• [Supplied text]
◇ ◇ ◇ ◇ ◇

In July 1946, the United States tested two nuclear bombs at Bikini, a small island in the Marshall Islands. My father, Will Whitmore, was a civilian participant in this project, Operation Crossroads. The devastation of the small island, the displacement of 167 Bikini Islanders and the demise of their culture have haunted me for years.
In 1959 my father died of cancer likely caused by radiation exposure during Operation Crossroads. The boxes in which his Bikini memorabilia were stored, however, remained closed for decades. When I opened the boxes in 2018, I discovered his six-month daily journal in which he describes his Bikini experiences, photographs, newspaper clippings, a 16 mm news film, and letters to me when I was six. During the last three years, I have organized and photographed this material.
I have also located archival images of the Bikini people, read anthropological reports from the 1940’s and 50’s and written several essays. The research I have conducted indicates 11 of the original Bikini Islanders are alive today and one-third of Marshall Islanders has migrated to the United States.
February 28-March 1, 2020, I attended Nuclear Remembrance Day in Springdale, Arkansas where 15,000 Marshallese people reside. I met Bikini descendants, the Coordinator for the Arkansas Coalition of Marshallese and many other Marshallese people who have invited me to return to Springdale to continue my project.
Although the Bikini Project began as a personal endeavor and a case study involving Operation Crossroads, the project informs contemporary global issues such as the displacement of indigenous people and the banning of nuclear weapons.
To launch the Bikini Project, I would like to photograph and interview the 11 survivors of Operation Crossroads and to visit the Marshall Islands. Funding from the grant would contribute to travel, logistical and translation expenses.
Images are digitally rendered presented as 13”x18” archival pigment prints.

◇ ◇ ◇ ◇ ◇

Render this sentence from the Bikini Project statement in Spanish: "In 1959 my father died of cancer likely caused by radiation exposure during Operation Crossroads."

• [Dataset excerpts]

◇ ◇ ◇ ◇ ◇

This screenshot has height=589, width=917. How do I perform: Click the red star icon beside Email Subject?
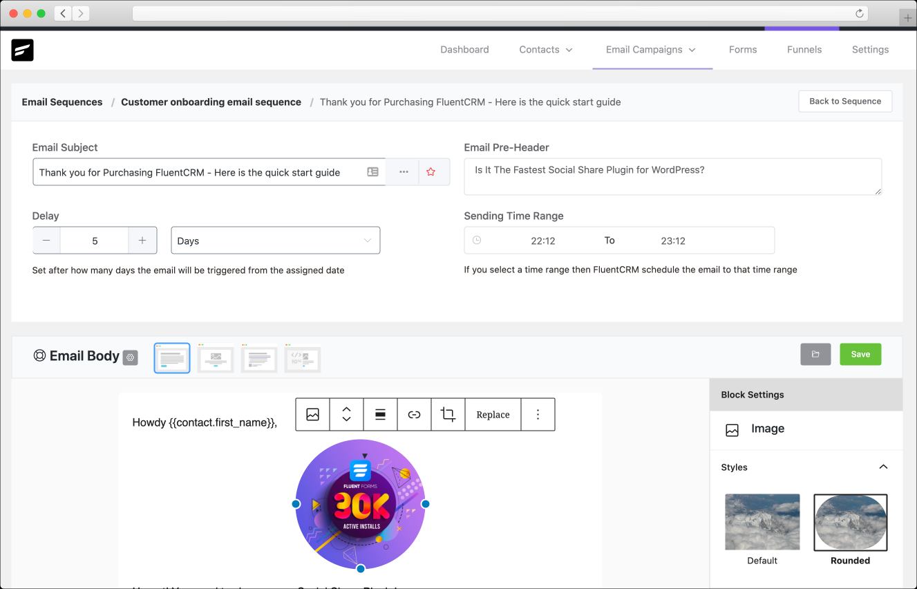[x=431, y=172]
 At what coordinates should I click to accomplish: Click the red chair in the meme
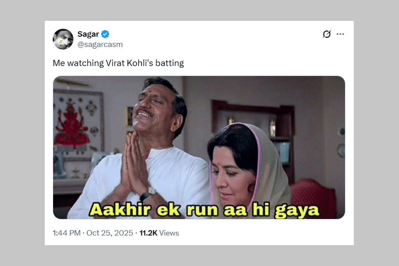click(313, 197)
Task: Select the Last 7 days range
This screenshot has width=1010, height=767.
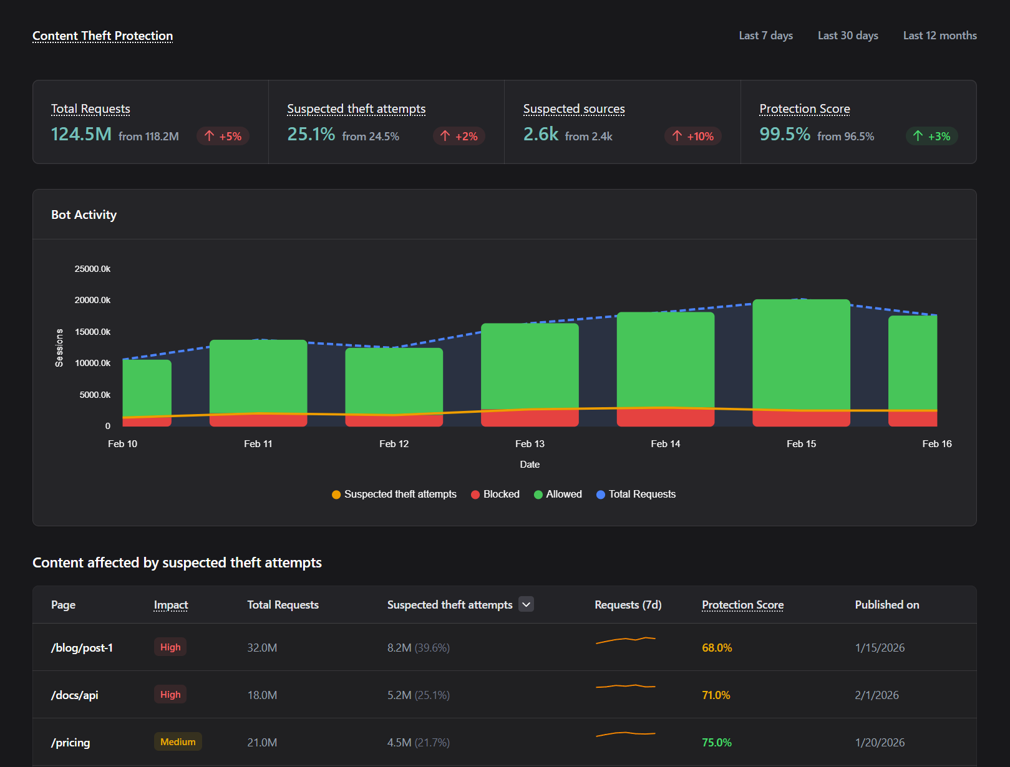Action: coord(765,36)
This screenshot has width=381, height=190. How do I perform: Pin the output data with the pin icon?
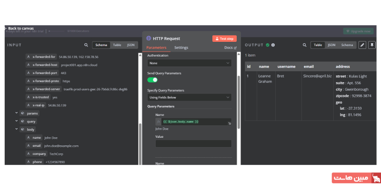coord(372,45)
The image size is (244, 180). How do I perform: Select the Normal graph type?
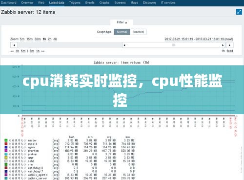click(x=122, y=32)
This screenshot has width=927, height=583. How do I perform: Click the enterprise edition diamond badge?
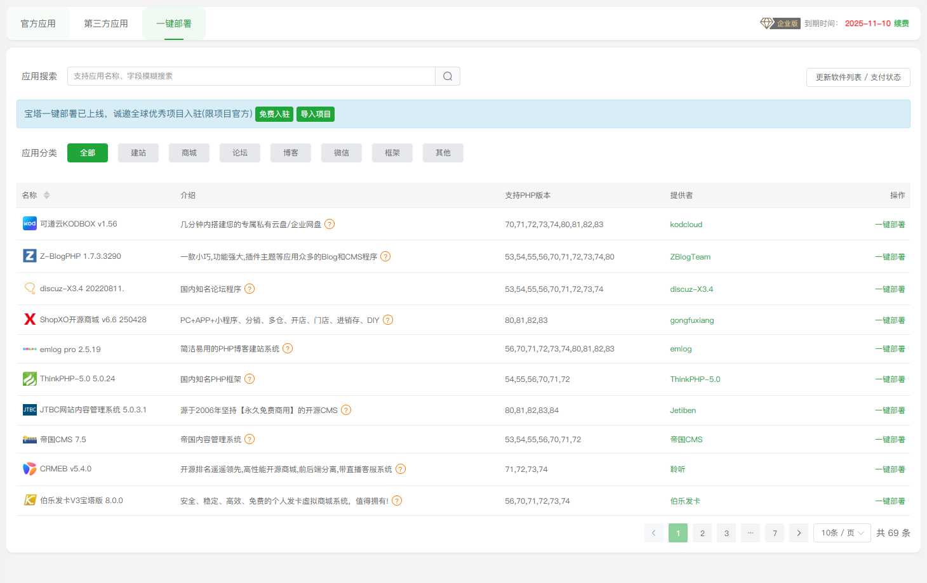pos(780,23)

◇ ◇ ◇ ◇ ◇

• [The answer] En 1959, mi padre murió de un cáncer probablemente causado por la exposición a la radiación durante la Operación Crossroads.